Chapter 1 Fundamentals

1.1 Library Management

1.2 Package Source

1.2.1 Conda

  • Package manager for many languages
  • Install binaries

1.2.2 PIP

  • Package manager for python only
  • Compile from source
  • PIP stands for ‘Pip Installs Packages’
  • It is Python’s officially-sanctioned package manager, and is most commonly used to install packages published on the Python Package Index (PyPI)
  • Both pip and PyPI are governed and supported by the Python Packaging Authority (PyPA).

1.3 Package Management

1.3.1 Anaconda

Conda Environment

Anaconda is a popular package management system for python. Interaction with anaconda is through command prompt “conda”.

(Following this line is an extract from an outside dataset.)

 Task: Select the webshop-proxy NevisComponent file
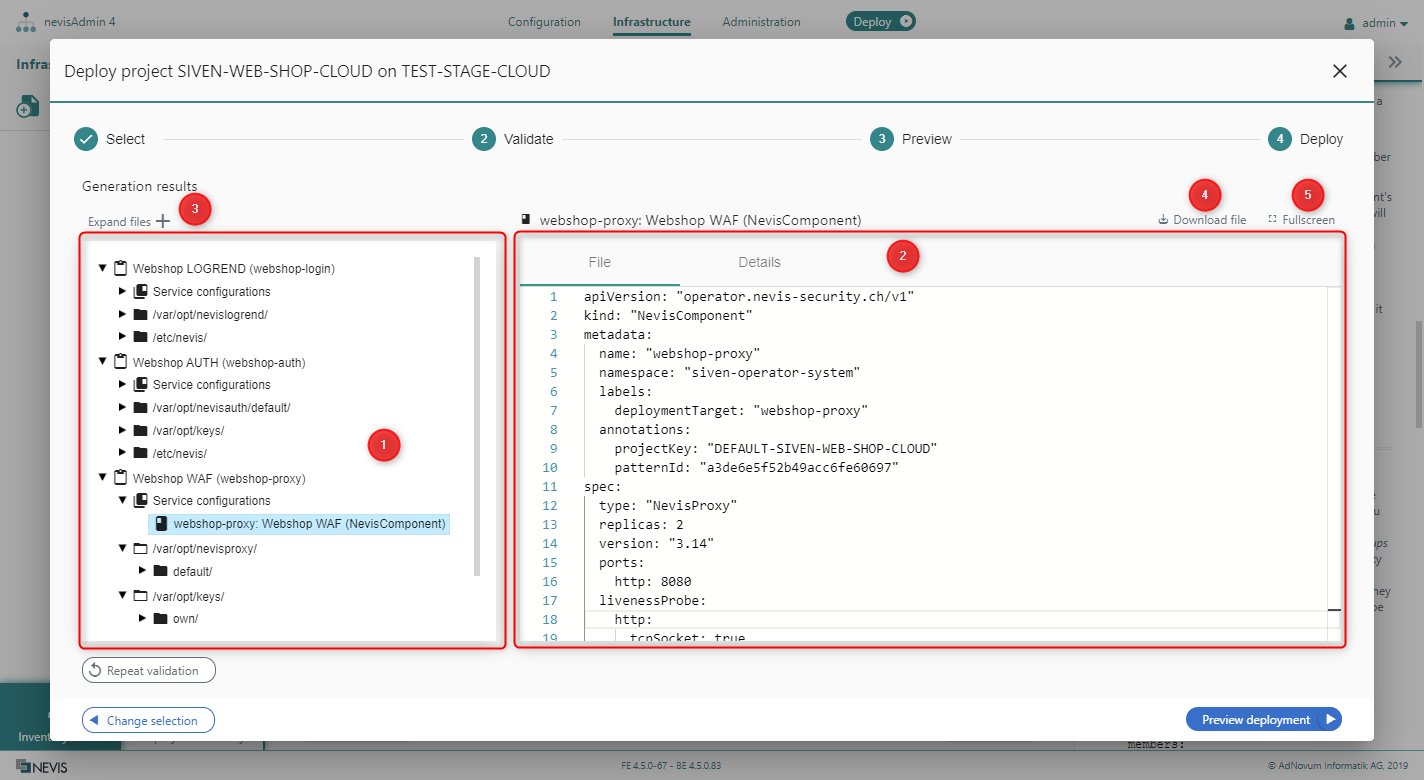pyautogui.click(x=299, y=524)
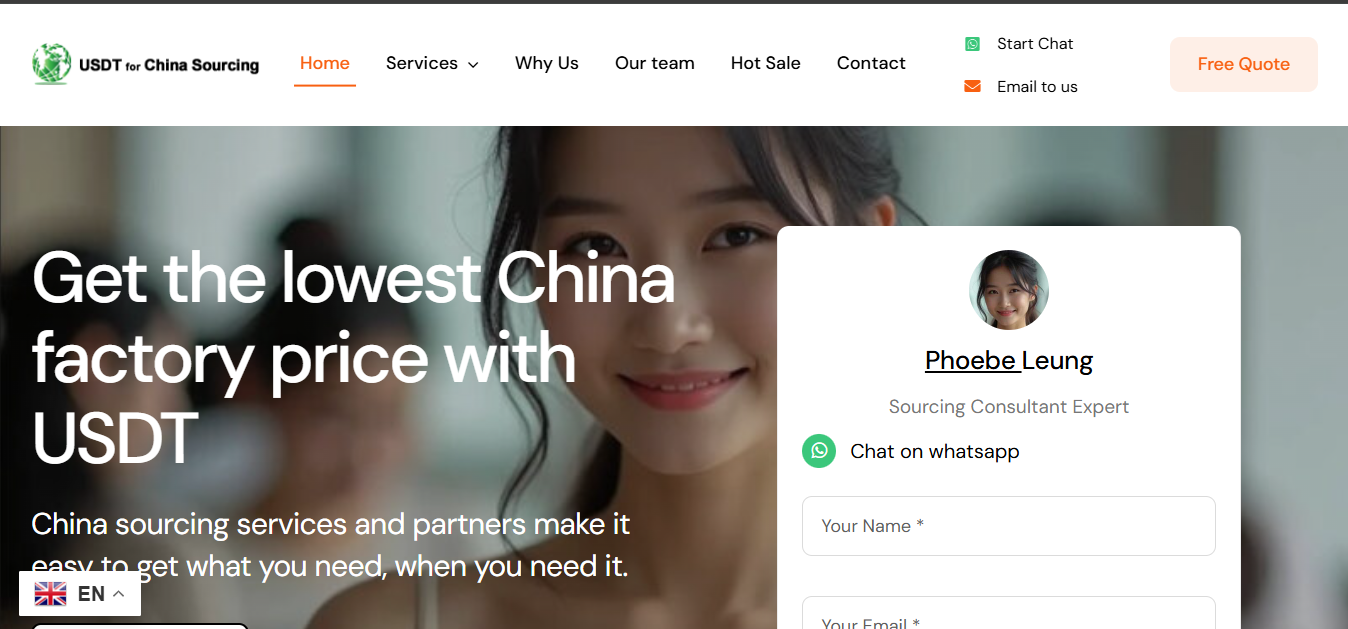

conda info ## check the installed conda version and directories
conda list ## list all installed python modules, and its version

Package Installation

Conda is recommended distribution. To install from official conda channel:

conda install <package_name>                 # always install latest
conda install <package_name=version_number>  ## install specific version

## Example
conda install scipy        ## official channel
conda install scipy=1.2.3  ## official channel

To install from conda-forge community channel:

conda install -c conda-forge <package_name>
conda install -c conda-forge <package_name=version_number>

## Example: Install From conda community:
conda install -c conda-forge plotnine
conda install -c conda-forge plotnine=1.2.3

1.3.2 PIP

PIP is python open repository (not part of conda). Use pip if the package is not available in conda.

Package Version

pip list ## list all installed module

Package Installation

pip install <package_name>
pip install <package_name=version_numner>

## Example: 
pip install plydata
pip install plydata=1.2.3

1.4 Example Libraries

1.4.1 Built-In Libraries

Here are some of the commonly used built-in libraries.

import string
import datetime as dt
import os

1.4.2 External Libraries

Here are some of the popular external libraries.

numpy

  • large multi-dimensional array and matrices
  • High level mathematical funcitons to operate on them
  • Efficient array computation, modeled after matlab
  • Support vectorized array math functions (built on C, hence faster than python for loop and list)

scipy

  • Collection of mathematical algorithms and convenience functions built on the numpy extension
  • Built upon numpy

Pandas

  • Data manipulation and analysis
  • Offer data structures and operations for manipulating numerical tables and time series
  • Good for analyzing tabular data
  • Use for exploratory data analysis, data pre-processing, statistics and visualization
  • Built upon numpy

scikit-learn

  • Machine learning functions
  • Built on top of scipy

matplotlib

  • Data Visualization

1.5 Variables

1.5.1 Variables Are Objects

Basic things about variables to keep in mind:

  • All variables in python are objects
  • Every variable assginment is reference based, that is, each object value is the reference to memory block of data. This is also true when passing variables to function.

In the below example, a, b and c refer to the same memory location:

  • Notice when an object assigned to another object, they refer to the same memory location
  • When two variable refers to the same value, they refer to the same memory location
a = 123
b = 123  
c = a
print ('Data of a =',  a,
       '\nData of b =',b,
       '\nData of c =',c,
       '\nID of a = ', id(a),
       '\nID of b = ', id(b),
       '\nID of c = ', id(c)
)
## Data of a = 123 
## Data of b = 123 
## Data of c = 123 
## ID of a =  3147564800176 
## ID of b =  3147564800176 
## ID of c =  3147564800176

Changing data value (using assignment) changes the reference

a = 123
b = a
a = 456  # reassignemnt changed a memory reference
         # b memory reference not changed
print ('Data of a =',a,
     '\nData of b =',b,
     '\nID of a = ', id(a),
     '\nID of b = ', id(b)
)
## Data of a = 456 
## Data of b = 123 
## ID of a =  3147576585008 
## ID of b =  3147564800176

1.5.2 Variable Assignment

Multiple Assignment

Assign multiple variable at the same time with same value. Note that all object created using this method refer to the same memory location.

x = y = 'same mem loc'
x       ## same value as y
y       ## same value as x
id(x)   ## same as id(y)
id(y)   ## same as id(x)
## 'same mem loc'
## 'same mem loc'
## 3147577068656
## 3147577068656

Augmented Assignment

y = 10
y += 1   ## shortcut for y = y + 1
y
## 11

Unpacking Assingment

Assign multiple value to multiple variabels at the same time.

x,y = 1,3
x    ## unpacked to 1
y    ## unpacked to 3
## 1
## 3